My computer crashed months ago and it broke my ties to the outside world, and I'm so glad it did.
Looking back I realized how often I would walk by my computer and check it. I was texting all the time. I even started to dialog in my head like it was a blog. It was out of control. But it somehow made me feel important, keeping connected. I somehow started to believe that people needed to hear what I had to say. That people were waiting to hear from me so I couldn't disappoint them. It was this sad imaginary sense of self importance. I believe in the importance of sharing life with others. Of speaking to the things that change and challenge us so that others may gain and be encouraged by what we have learned. Of sharing struggles or heartache so that others may know they are not alone. We were made to be in relationship with others, to walk alongside each other to share in life. I however started to feel too needed. That people were waiting on me, and I didn't want to disappoint them. So I would blog often, and then it became all consuming. I would end up sitting next to my husband and blogging instead of being with my husband. Blogging started to fill this imaginary place inside of me that said I was important and needed
And then I got cut off. I was left with my real life. I was left with my moments, and my nap time, and my evenings that had so many more options than getting on the computer. I all of a sudden started to see how I was neglecting my relationships with the people in my house.
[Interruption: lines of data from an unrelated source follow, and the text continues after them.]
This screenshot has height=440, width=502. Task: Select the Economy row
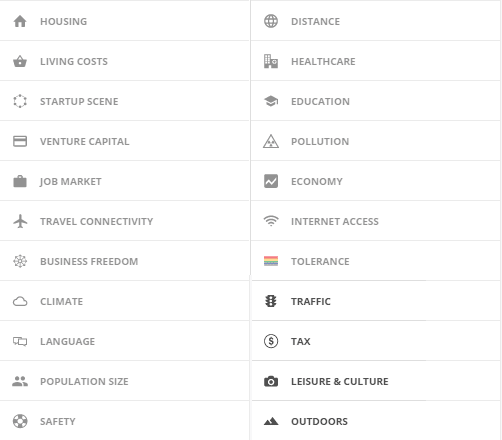point(376,181)
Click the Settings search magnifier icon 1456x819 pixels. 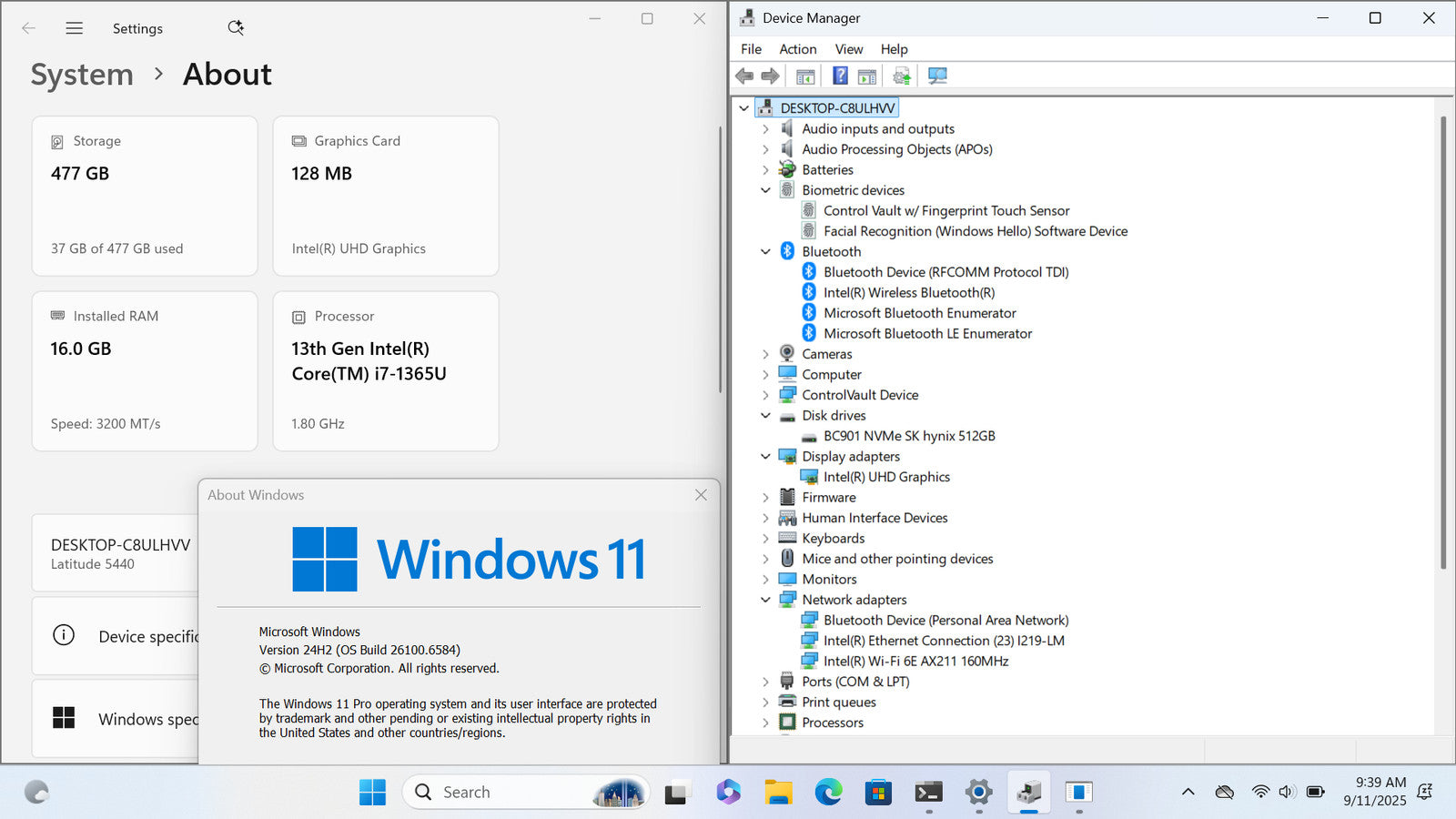236,28
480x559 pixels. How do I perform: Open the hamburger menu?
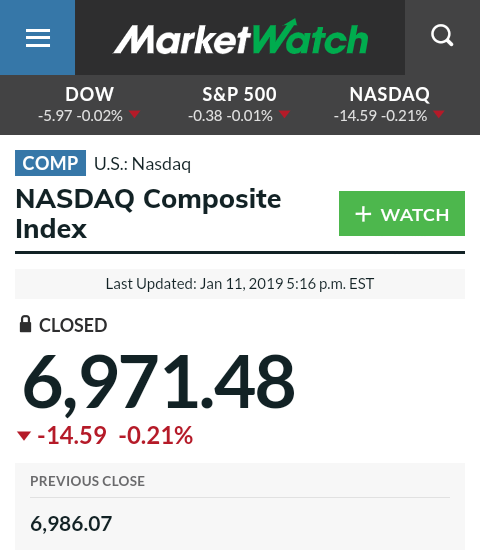point(37,37)
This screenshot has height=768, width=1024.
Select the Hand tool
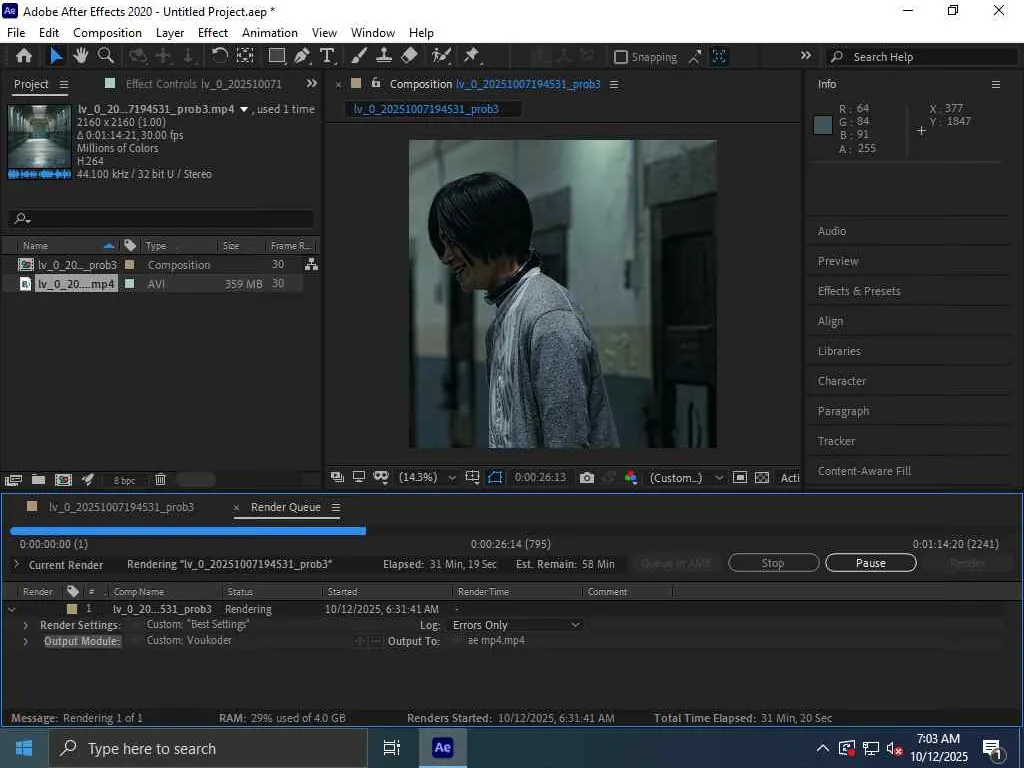pos(81,56)
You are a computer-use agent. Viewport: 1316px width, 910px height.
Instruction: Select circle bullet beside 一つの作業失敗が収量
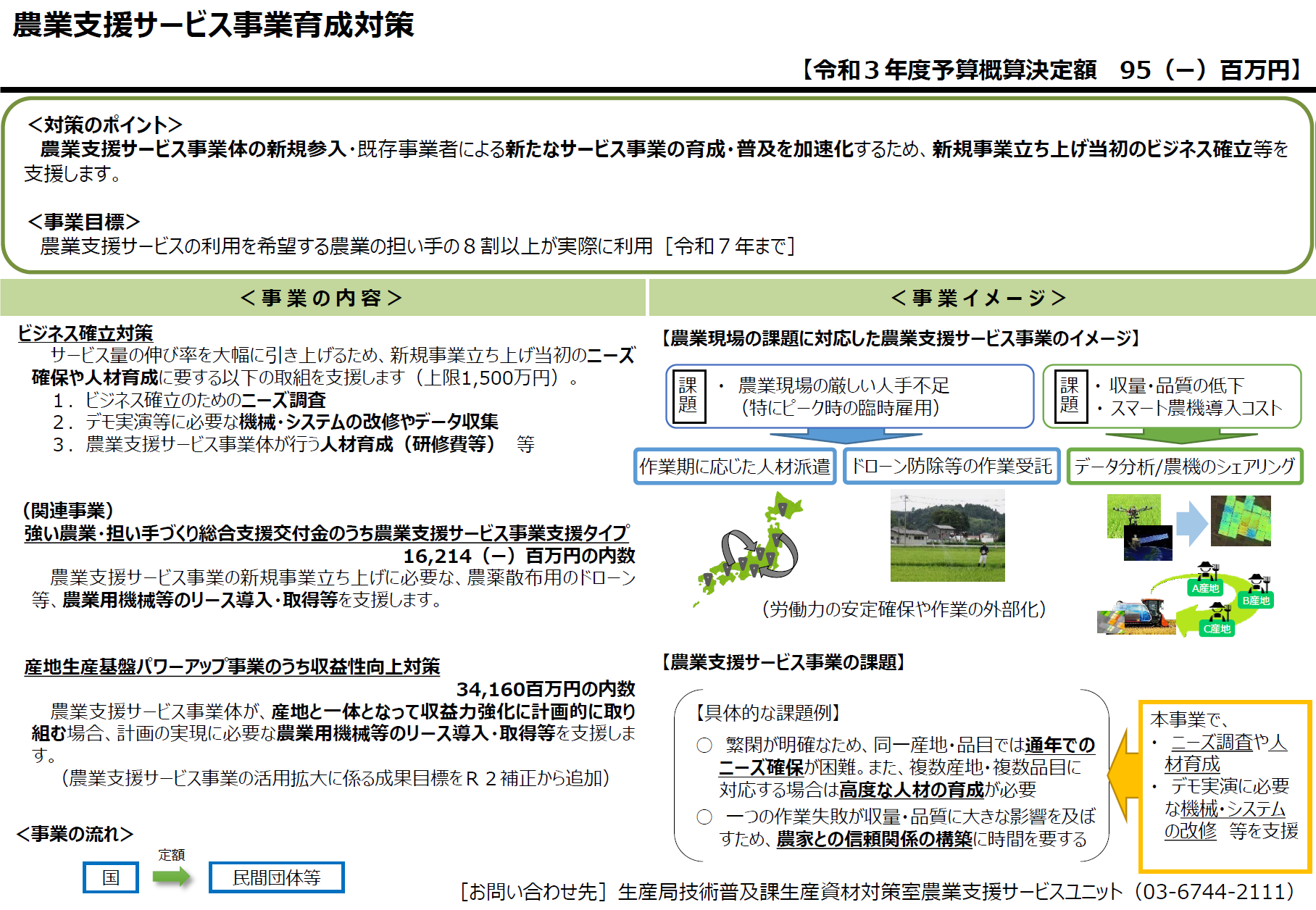704,817
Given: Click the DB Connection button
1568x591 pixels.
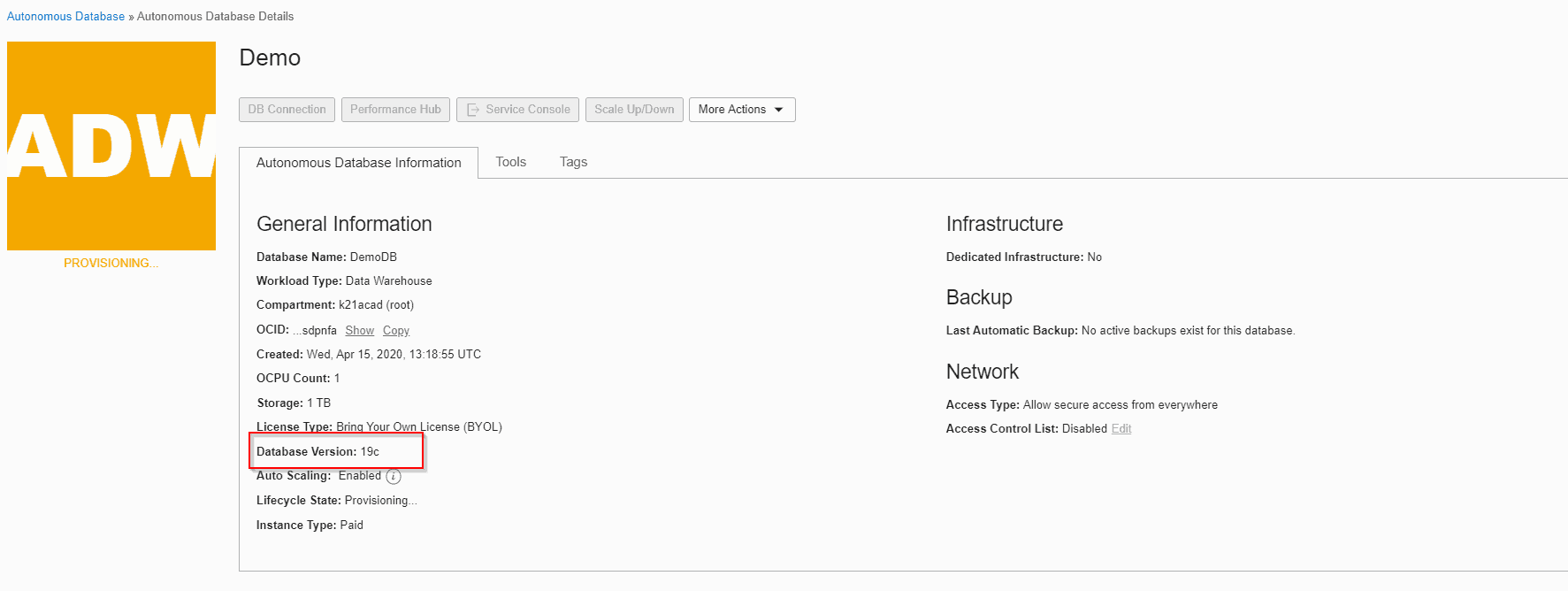Looking at the screenshot, I should 287,110.
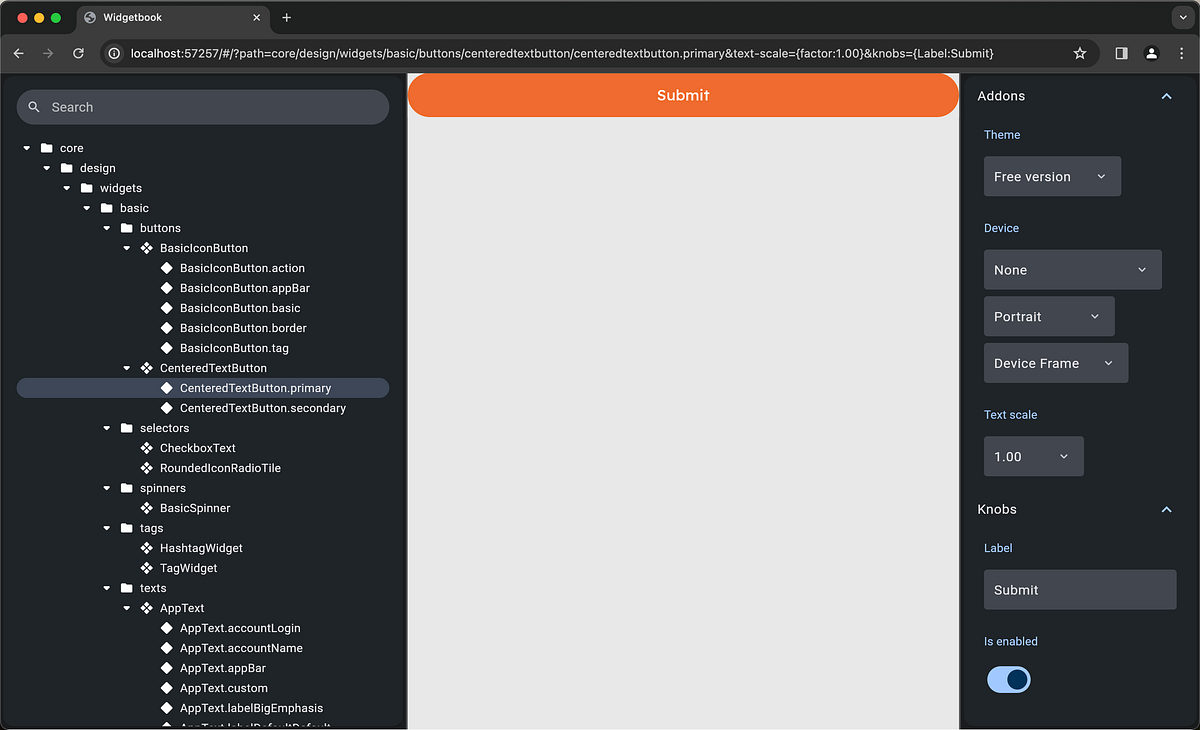Screen dimensions: 1200x730
Task: Click the HashtagWidget component icon
Action: 147,548
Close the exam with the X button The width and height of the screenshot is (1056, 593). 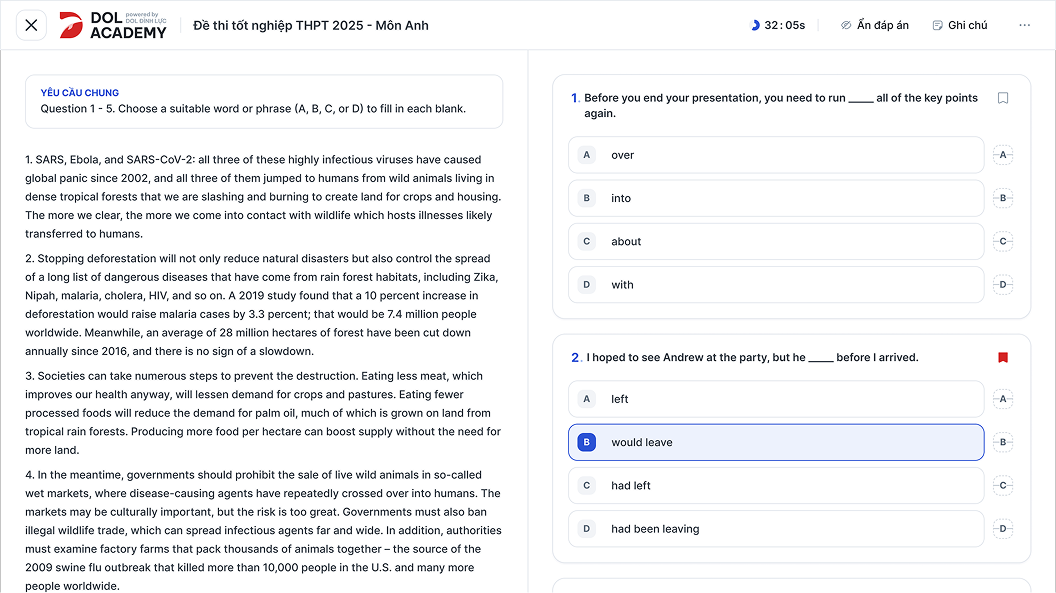31,25
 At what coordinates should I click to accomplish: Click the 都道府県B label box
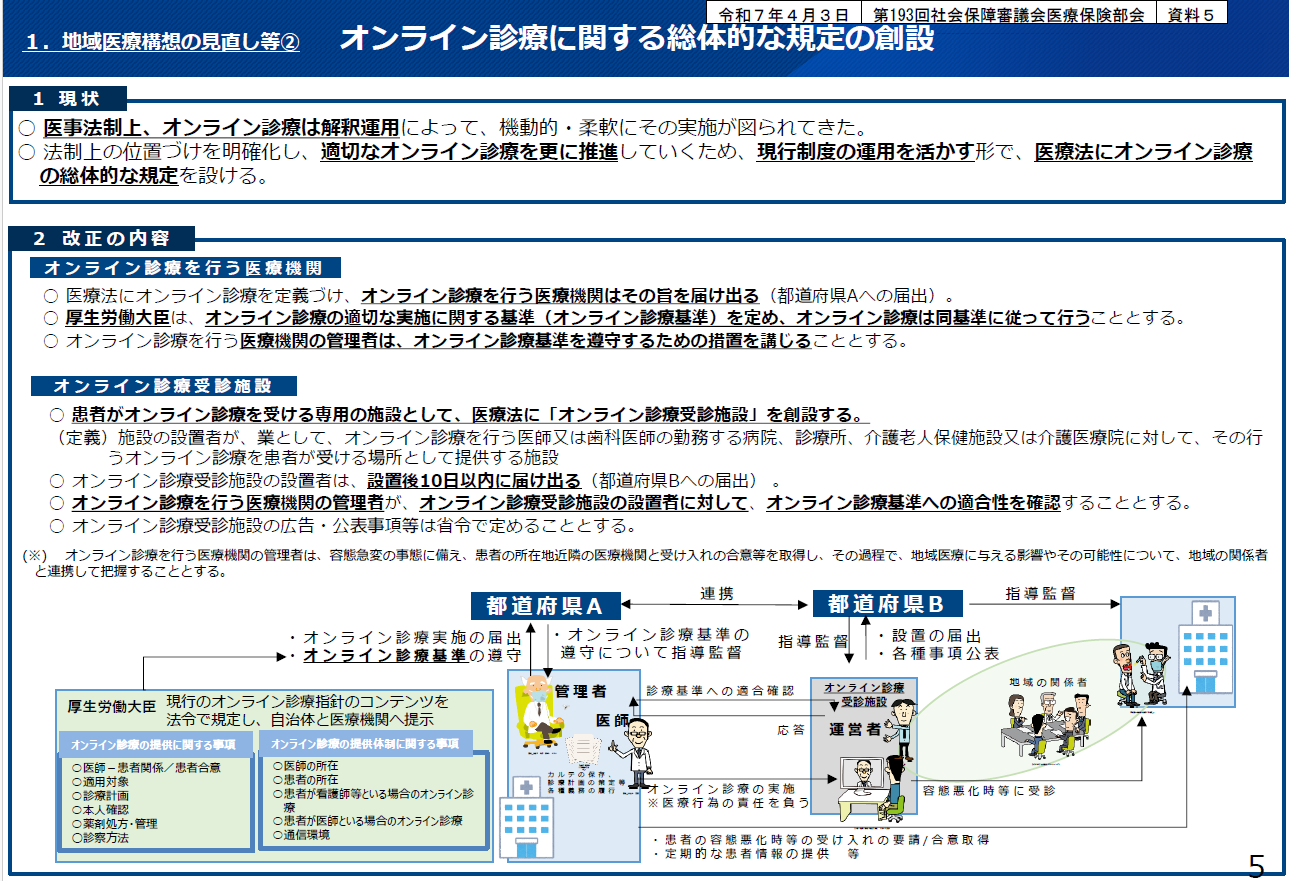click(x=890, y=604)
Now please don't get me wrong. I have an Iphone so I am still checking things, but my life and my thoughts and my time aren't wrapped around being connected. During nap time I would rather nap or garden or read or do chores so I can hang out with my kids in the afternoon. In the evening I would rather do projects and hang out with Paul or relax. My focus has turned back to my family. To enriching the relationships that are before me.
It has amazed me how much mental noise facebook, the internet, email, texting, phone calls create. Always being connected creates a lot of noise in my life and I simplified. I enjoy not being connected all the time. I enjoy being free of the pressure of needing to write a blog all the time.
There are so many fun things I want to share, and I will. These last couple months have been ones of much learning. Learning about food issues, learning about child behavior, learning all sorts of home repairs and projects, learning to be selfless. The list goes on and on, and I'll get to it.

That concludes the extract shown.